I remember waking up uncomfortable and groggy on that Saturday morning. My cousin Ray was staying with me so naturally I gave him my bed to sleep in. Gracious host and what not. This left me sleeping in a sleeping bag on top of an old and hard futon that was a bit too short. The sleeping bag also smelt a bit funny but whatever, it was only going to be for a few nights.

We were uncertain what to wear. There was an initial ceremony, followed by a break, followed by some more ceremonies, and then dinner. Was it necessary to dress formally so early? Could we go more casual and then return home to change? We called one of my Uncles and he said we could go semi-casual.

So imagine our surprise when we arrive and everyone is dressed up in suits.

People say I looked furious as I searched for the Uncle.

Luckily I managed to snag a tie from said uncle. My brother and Ray managed to steal bits and pieces of clothing from other people when pictures weren't being taken so in the end it was around ok. Still, I would have preferred to be in my full suit for all these wedding photos. As I'd later learn that evening, it's kind of hard to take photos in the dark.

The reception was nice. Adam is the first of my generation to finally get married so this is kind of important. Family members all over the place crying including groom. It was kind of funny and sweet at the same time because when was the last time you saw a groom start crying as he says his vows?

Luckily, the best man had tissues ready.

I chuckled, I think we all did.

After a series of photos by the wedding photographer we had time for a quick lunch and a drive home to change. It was a pain getting there and back due to the pride parade happening nearby. Traffic was congested and things took longer than we would have liked.

Also unfortunate was the lack of drinks or refreshments while we were waiting. Well, unless you wanted to fork over several dollars for a drink. So, being the intrepid people we were, another Uncle (I have a big family) and I set off to the nearest convenience store to grab bottled water everyone.

We realized it would be kind of embarrassing, sneaking drinks into the fancy hotel that the wedding was held at.

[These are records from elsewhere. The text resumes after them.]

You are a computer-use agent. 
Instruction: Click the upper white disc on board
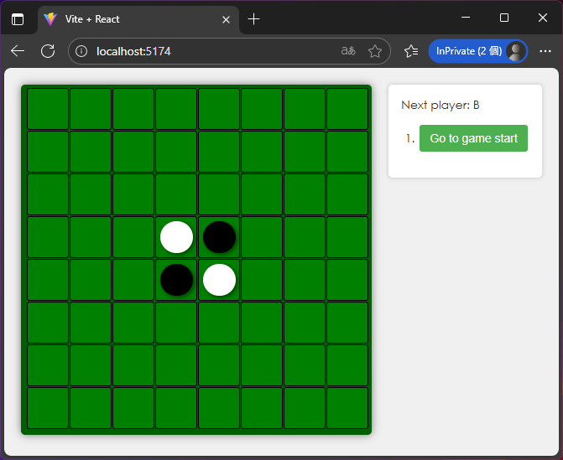click(176, 237)
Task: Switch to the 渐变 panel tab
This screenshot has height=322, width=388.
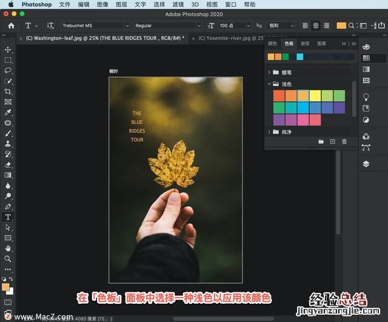Action: pyautogui.click(x=306, y=44)
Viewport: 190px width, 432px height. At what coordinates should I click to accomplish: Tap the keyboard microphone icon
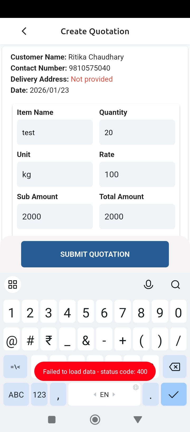148,284

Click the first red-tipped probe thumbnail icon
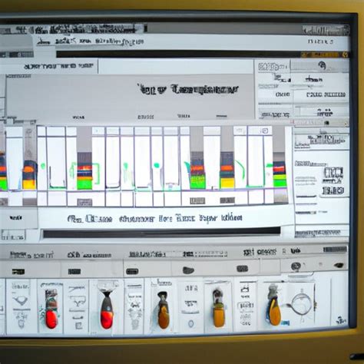tap(51, 309)
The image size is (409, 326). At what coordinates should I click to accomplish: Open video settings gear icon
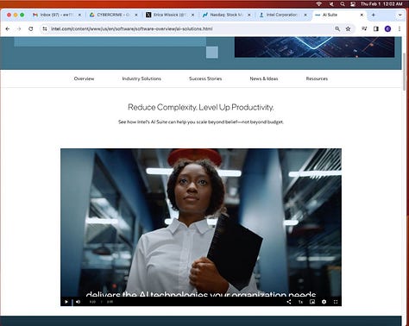click(324, 302)
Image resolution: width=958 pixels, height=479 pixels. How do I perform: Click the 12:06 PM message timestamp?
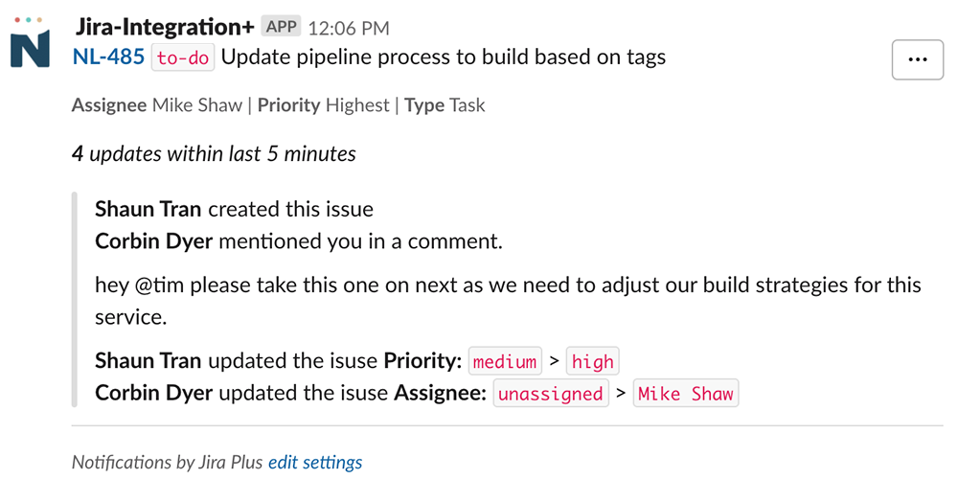click(x=349, y=28)
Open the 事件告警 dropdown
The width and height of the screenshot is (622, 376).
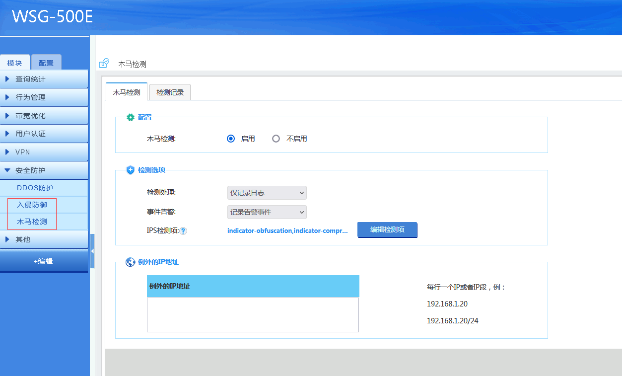coord(267,213)
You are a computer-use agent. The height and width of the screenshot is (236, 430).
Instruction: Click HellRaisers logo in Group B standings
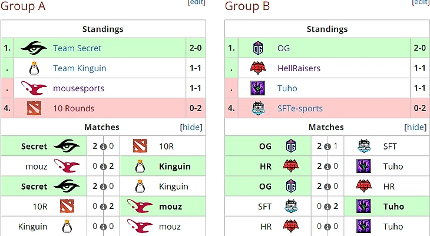258,68
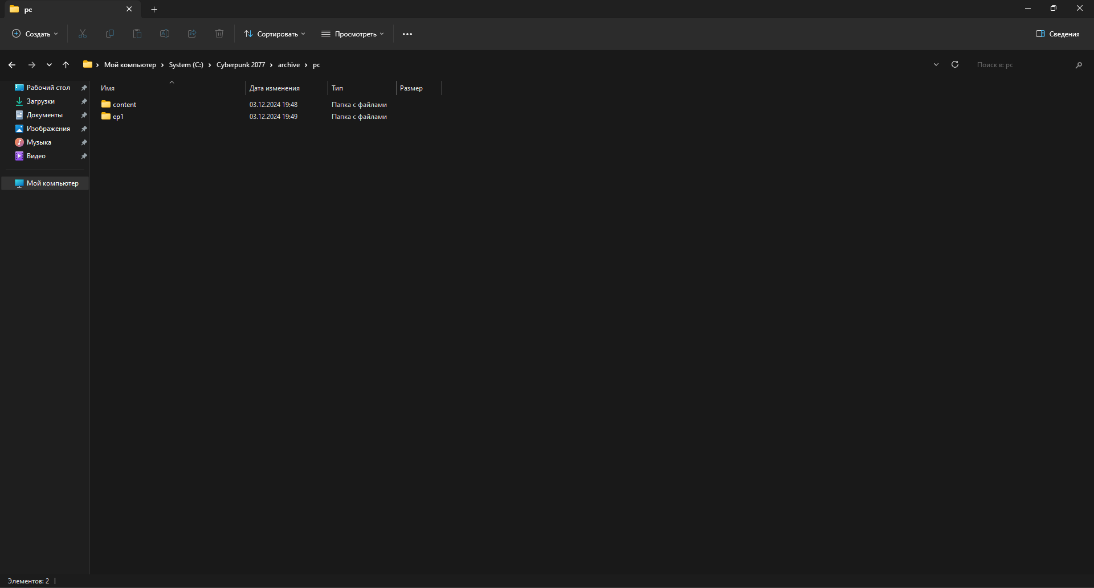1094x588 pixels.
Task: Click the Cut scissors icon in toolbar
Action: [83, 34]
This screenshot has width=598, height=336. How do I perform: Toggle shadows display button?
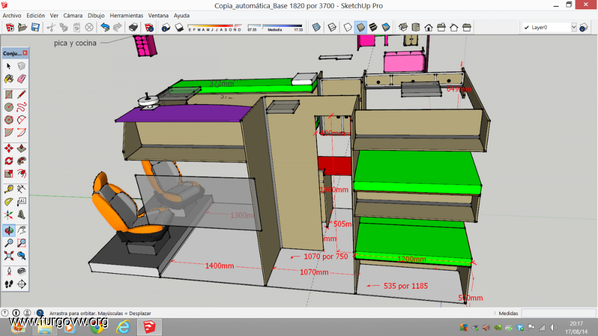pos(179,27)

We resolved this by "sneakily" covering the case of bottled water with our suit jackets.

And then it started to rain on our way back.

I normally like rain. But not when I'm dressed all fancy.

We made it back mostly dry surprisingly. I think the dinner and the open bar were my favorite part of the whole wedding. I like fancy food, and wine, and alcohol. I wish they had more hard liquor but I made due with what I had. Asides from the best man knocking over a glass vase filled with water I think dinner went very well.

Another thing that this wedding indirectly did for me was somewhat give me hope for my own future romantic endeavors. When I was a kid I remember Adam dating someone and they were together for years before mysteriously breaking up. Then he was single for (I think) the same amount of time before meeting his to-be-wife. They married a year after they first met up, they just clicked.

I mean, he's over 30 and I just turned 24. My longest relationship was half as long as his and I haven't been single for as long either.  He's probably been turned down more than I have too and he's much more charismatic than I am.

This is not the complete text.